Opinion. Contre la remise en cause du droit du sol

PAR OLIVIER FAURE* ET OLIVIER NICOLAS**

Confronté à une situation catastrophique à Mayotte, dont il aura bien trop longtemps sous-estimé l’ampleur et l’urgence, le Gouvernement fait le choix de la surenchère sécuritaire en annonçant l’amplification de mesures, qui jusqu’ici, n’ont guère fait leurs preuves.

Destinée à marquer les esprits dans l’archipel, mais surtout, en réalité, au niveau national où le débat est d’ores et déjà instrumentalisé par la droite et l’extrême-droite, la suppression pure et simple du droit du sol défendue désormais par le Gouvernement, n’aura qu’une efficacité marginale dans la lutte contre l’immigration clandestine.

Le durcissement des conditions d’acquisition de la nationalité adopté au Parlement en 2018 pour le seul territoire mahorais, marquant en cela une première dérogation au droit commun, n’a pas eu l’effet escompté.

S’il a fortement et logiquement réduit le nombre d’accès à la nationalité française (divisé par 3 en 2021 selon le ministère de l’Intérieur), il n’a eu aucun impact notable sur les flux d’arrivées d’étrangers à Mayotte.

Une nouvelle fois, sans avancer le moindre élément objectif ni la moindre évaluation, le Gouvernement décrète que la nationalité française constitue toujours une attractivité déterminante pour les migrants arrivant à Mayotte et qu’il faut aller encore plus loin.

La rupture d’égalité envisagée sur un principe fondateur de la République, ce n’est rien d’autre que le retour détestable aux droits différenciés de la nationalité qui étaient en vigueur à l’époque de la France coloniale. Et c’est en outre une porte ouverte à une inacceptable remise en cause du droit du sol à l’échelle nationale que l’extrême-droite et la droite réclament de plus belle depuis les déclarations de Gérald Darmanin.

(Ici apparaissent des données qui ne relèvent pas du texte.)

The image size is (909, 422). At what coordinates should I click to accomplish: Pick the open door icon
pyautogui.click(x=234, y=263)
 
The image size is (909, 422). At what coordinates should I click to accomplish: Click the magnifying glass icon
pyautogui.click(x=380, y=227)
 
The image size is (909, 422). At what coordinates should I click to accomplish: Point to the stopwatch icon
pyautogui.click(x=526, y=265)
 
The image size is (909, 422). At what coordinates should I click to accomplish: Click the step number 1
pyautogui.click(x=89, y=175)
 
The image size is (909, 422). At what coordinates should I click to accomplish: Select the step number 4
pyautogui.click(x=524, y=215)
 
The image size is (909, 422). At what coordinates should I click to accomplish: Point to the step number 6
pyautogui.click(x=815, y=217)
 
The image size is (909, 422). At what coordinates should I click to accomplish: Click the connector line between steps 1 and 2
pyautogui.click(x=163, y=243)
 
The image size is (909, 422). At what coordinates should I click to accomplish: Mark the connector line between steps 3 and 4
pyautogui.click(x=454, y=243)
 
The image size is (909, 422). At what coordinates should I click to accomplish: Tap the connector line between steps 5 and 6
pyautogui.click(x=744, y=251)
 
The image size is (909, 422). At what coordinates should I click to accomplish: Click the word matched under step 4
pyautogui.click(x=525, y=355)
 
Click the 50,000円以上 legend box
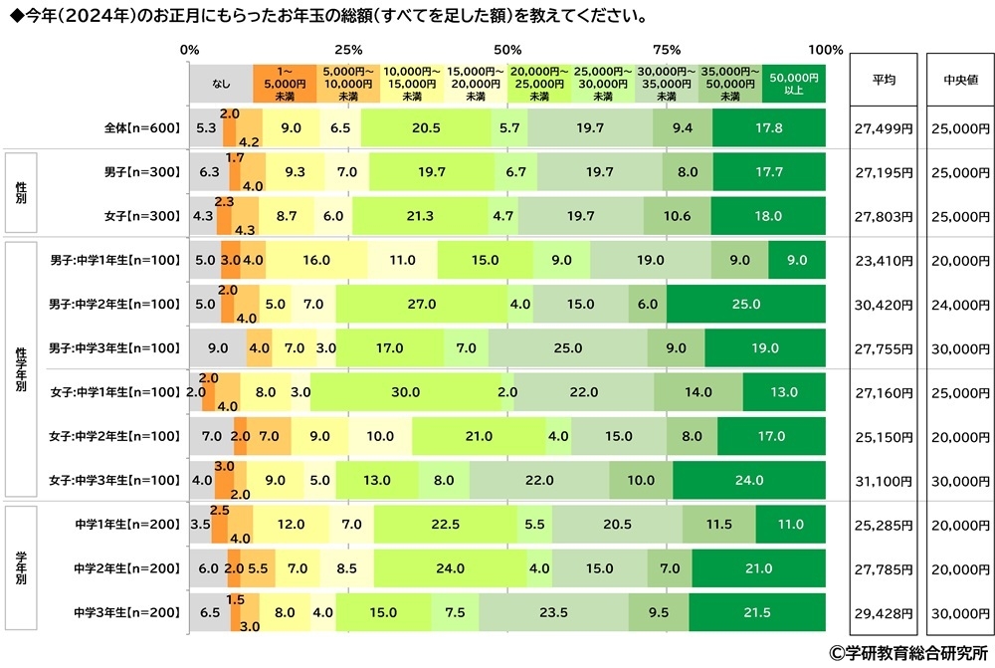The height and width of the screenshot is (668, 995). (x=794, y=83)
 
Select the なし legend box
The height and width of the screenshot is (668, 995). (x=221, y=83)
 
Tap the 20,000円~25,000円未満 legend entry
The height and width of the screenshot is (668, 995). (x=539, y=83)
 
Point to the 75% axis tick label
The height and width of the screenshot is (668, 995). (x=666, y=50)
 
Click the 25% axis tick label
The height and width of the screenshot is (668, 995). (x=348, y=50)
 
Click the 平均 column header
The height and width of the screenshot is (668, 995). (x=883, y=81)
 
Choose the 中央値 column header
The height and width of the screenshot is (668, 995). (x=960, y=81)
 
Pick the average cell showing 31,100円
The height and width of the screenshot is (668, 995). (x=883, y=480)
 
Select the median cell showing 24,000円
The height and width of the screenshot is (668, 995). (x=960, y=304)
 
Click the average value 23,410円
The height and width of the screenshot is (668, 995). (x=883, y=261)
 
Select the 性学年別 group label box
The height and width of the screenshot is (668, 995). (x=21, y=369)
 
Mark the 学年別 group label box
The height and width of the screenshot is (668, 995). (x=21, y=568)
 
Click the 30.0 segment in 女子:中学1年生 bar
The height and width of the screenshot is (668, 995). (x=405, y=392)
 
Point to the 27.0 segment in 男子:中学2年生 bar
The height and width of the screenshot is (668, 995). (x=420, y=304)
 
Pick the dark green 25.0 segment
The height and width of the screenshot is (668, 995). (x=745, y=304)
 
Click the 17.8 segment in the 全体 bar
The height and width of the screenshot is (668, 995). (x=768, y=128)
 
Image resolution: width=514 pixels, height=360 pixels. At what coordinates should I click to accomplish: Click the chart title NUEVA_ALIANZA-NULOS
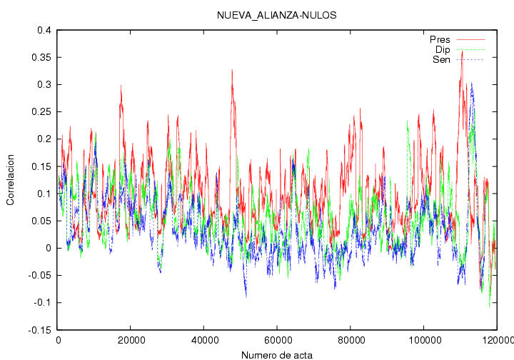[276, 15]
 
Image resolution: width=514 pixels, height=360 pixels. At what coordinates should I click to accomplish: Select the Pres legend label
[440, 40]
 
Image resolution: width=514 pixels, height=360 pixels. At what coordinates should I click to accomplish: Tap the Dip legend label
[443, 49]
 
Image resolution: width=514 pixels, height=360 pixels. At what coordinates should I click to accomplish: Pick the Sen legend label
[441, 60]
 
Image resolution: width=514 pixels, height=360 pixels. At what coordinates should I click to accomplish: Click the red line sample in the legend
[470, 40]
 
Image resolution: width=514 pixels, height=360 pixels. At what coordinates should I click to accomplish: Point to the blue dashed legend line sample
[470, 60]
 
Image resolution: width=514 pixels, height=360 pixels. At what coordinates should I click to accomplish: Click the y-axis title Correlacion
[11, 180]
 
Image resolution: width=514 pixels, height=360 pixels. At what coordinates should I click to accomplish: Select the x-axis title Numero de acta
[277, 355]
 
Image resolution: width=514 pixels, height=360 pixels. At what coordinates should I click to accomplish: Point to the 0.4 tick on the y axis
[44, 30]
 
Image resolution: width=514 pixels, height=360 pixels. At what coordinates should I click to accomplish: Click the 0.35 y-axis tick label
[41, 57]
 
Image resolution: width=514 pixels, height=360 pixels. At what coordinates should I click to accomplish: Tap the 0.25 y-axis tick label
[41, 112]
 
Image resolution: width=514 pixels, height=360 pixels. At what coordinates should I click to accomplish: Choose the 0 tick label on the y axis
[49, 248]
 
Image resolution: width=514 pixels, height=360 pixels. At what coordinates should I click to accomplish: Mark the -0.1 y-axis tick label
[43, 303]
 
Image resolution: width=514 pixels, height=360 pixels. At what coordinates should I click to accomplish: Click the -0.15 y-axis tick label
[40, 330]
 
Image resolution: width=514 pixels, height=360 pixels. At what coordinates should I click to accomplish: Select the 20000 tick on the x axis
[130, 340]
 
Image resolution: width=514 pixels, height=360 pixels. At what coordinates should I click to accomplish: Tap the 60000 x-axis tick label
[277, 340]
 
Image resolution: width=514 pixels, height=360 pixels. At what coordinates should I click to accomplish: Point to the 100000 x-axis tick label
[423, 340]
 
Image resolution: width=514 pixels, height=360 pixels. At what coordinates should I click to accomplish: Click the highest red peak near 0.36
[462, 51]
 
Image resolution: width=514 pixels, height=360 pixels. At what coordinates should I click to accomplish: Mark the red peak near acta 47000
[232, 70]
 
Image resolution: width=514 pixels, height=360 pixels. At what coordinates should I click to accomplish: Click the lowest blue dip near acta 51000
[246, 297]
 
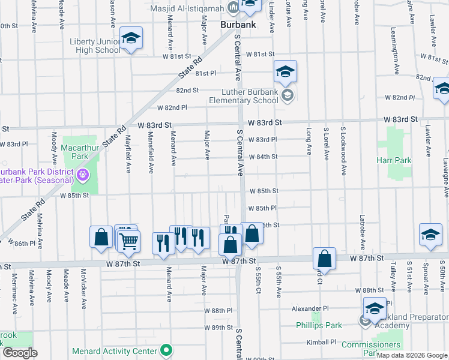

Les socialistes continuent pour leur part de plaider pour une politique migratoire à Mayotte qui traite les conséquences mais surtout les causes de l’immigration en cours. Or, ces causes sont principalement à rechercher dans les déstabilisations économiques, sociales et bientôt climatiques qui sont à l’œuvre, aussi bien dans l’archipel des Comores que dans la région des grands lacs en Afrique, face auxquelles la promesse de « rideau de fer maritime » du ministre Darmanin apparaît comme une protection bien illusoire.

C’est pourquoi nous affirmons que rien de pérenne et d’efficace ne se fera sans une politique ambitieuse de coopération et de co-développement dans la zone du canal du Mozambique et, en particulier, en direction des Comores où le manque de démocratie et un système de santé défaillant constituent les vraies motivations au départ.

Les politiques de gestion des visas devra également être évaluée, en particulier celle des visas « territorialisés » qui condamnent Mayotte à gérer seule l’immigration régulière, et celle des visas Balladur qui ont profondément déstructuré les relations aussi bien économiques, culturelles et familiales entre Mayotte et les Comores.

Et surtout, rien de pérenne ni d’efficace ne se fera sans redonner à la jeunesse mahoraise la perspective d’un avenir meilleur sur son territoire. C’est pourquoi nous en appelons à une action déterminée de l’Etat pour améliorer les conditions de vie quotidienne dans les domaines de la lutte contre la pauvreté, l’éducation, l’aide sociale à l’enfance, l’insertion et de la formation professionnelle, avec des services publics d’eau et d’assainissement enfin dignes de la République.